### Required task
Format the rows below as a JSON list of strings, with one string per line and blank lines omitted.

### Provided information

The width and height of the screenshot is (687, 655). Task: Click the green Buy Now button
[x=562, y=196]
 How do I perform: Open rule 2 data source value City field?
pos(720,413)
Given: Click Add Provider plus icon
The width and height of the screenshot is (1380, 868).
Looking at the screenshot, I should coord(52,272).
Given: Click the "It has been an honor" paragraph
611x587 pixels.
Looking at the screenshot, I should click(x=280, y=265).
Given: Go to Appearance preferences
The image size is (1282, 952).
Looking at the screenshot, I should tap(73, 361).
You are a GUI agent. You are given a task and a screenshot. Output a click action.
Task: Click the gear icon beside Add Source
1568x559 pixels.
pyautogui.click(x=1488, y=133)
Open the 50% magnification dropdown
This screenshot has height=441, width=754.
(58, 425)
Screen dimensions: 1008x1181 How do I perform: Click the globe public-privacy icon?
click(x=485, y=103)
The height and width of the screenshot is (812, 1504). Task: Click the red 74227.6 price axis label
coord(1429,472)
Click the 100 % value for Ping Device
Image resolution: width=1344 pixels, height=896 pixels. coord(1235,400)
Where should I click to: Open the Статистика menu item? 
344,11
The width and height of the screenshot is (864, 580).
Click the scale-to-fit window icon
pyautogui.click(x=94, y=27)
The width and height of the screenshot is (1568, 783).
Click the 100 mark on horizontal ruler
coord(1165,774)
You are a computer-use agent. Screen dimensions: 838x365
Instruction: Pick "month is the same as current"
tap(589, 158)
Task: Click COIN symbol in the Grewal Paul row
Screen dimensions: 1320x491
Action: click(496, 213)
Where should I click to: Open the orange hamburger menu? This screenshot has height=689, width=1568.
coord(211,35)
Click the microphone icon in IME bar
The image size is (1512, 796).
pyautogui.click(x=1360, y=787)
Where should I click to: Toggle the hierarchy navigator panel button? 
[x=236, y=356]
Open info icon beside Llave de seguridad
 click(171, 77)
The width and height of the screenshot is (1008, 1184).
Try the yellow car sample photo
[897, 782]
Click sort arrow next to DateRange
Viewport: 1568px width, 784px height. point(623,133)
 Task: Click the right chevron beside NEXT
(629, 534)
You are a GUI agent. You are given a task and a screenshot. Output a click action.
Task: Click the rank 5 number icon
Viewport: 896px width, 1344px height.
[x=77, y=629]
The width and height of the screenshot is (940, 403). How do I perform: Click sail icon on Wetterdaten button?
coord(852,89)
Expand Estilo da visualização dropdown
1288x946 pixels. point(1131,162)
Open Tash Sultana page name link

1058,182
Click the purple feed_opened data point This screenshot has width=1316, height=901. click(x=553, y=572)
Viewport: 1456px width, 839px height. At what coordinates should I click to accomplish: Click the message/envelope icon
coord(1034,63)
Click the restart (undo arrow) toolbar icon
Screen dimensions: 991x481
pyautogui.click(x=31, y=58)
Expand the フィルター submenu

### The completed task
[
  "The width and height of the screenshot is (687, 655). Task: Click the green Buy Now button",
  "[x=562, y=196]",
  " How do I perform: Open rule 2 data source value City field?",
  "pos(720,413)",
  "Given: Click Add Provider plus icon",
  "The width and height of the screenshot is (1380, 868).",
  "Looking at the screenshot, I should coord(52,272).",
  "Given: Click the \"It has been an honor\" paragraph",
  "611x587 pixels.",
  "Looking at the screenshot, I should click(x=280, y=265).",
  "Given: Go to Appearance preferences",
  "The image size is (1282, 952).",
  "Looking at the screenshot, I should tap(73, 361).",
  "You are a GUI agent. You are given a task and a screenshot. Output a click action.",
  "Task: Click the gear icon beside Add Source",
  "1568x559 pixels.",
  "pyautogui.click(x=1488, y=133)",
  "Open the 50% magnification dropdown",
  "This screenshot has height=441, width=754.",
  "(58, 425)",
  "Screen dimensions: 1008x1181 How do I perform: Click the globe public-privacy icon?",
  "click(x=485, y=103)",
  "The height and width of the screenshot is (812, 1504). Task: Click the red 74227.6 price axis label",
  "coord(1429,472)",
  "Click the 100 % value for Ping Device",
  "Image resolution: width=1344 pixels, height=896 pixels. coord(1235,400)",
  "Where should I click to: Open the Статистика menu item? ",
  "344,11",
  "The width and height of the screenshot is (864, 580).",
  "Click the scale-to-fit window icon",
  "pyautogui.click(x=94, y=27)",
  "The width and height of the screenshot is (1568, 783).",
  "Click the 100 mark on horizontal ruler",
  "coord(1165,774)",
  "You are a computer-use agent. Screen dimensions: 838x365",
  "Instruction: Pick \"month is the same as current\"",
  "tap(589, 158)",
  "Task: Click COIN symbol in the Grewal Paul row",
  "Screen dimensions: 1320x491",
  "Action: click(496, 213)",
  "Where should I click to: Open the orange hamburger menu? This screenshot has height=689, width=1568.",
  "coord(211,35)",
  "Click the microphone icon in IME bar",
  "The image size is (1512, 796).",
  "pyautogui.click(x=1360, y=787)",
  "Where should I click to: Toggle the hierarchy navigator panel button? ",
  "[x=236, y=356]",
  "Open info icon beside Llave de seguridad",
  " click(171, 77)",
  "The width and height of the screenshot is (1008, 1184).",
  "Try the yellow car sample photo",
  "[897, 782]",
  "Click sort arrow next to DateRange",
  "Viewport: 1568px width, 784px height. point(623,133)",
  " Task: Click the right chevron beside NEXT",
  "(629, 534)",
  "You are a GUI agent. You are given a task and a screenshot. Output a click action.",
  "Task: Click the rank 5 number icon",
  "Viewport: 896px width, 1344px height.",
  "[x=77, y=629]",
  "The width and height of the screenshot is (940, 403). How do I perform: Click sail icon on Wetterdaten button?",
  "coord(852,89)",
  "Expand Estilo da visualização dropdown",
  "1288x946 pixels. point(1131,162)",
  "Open Tash Sultana page name link",
  "1058,182",
  "Click the purple feed_opened data point This screenshot has width=1316, height=901. click(x=553, y=572)",
  "Viewport: 1456px width, 839px height. At what coordinates should I click to accomplish: Click the message/envelope icon",
  "coord(1034,63)",
  "Click the restart (undo arrow) toolbar icon",
  "Screen dimensions: 991x481",
  "pyautogui.click(x=31, y=58)",
  "Expand the フィルター submenu"
]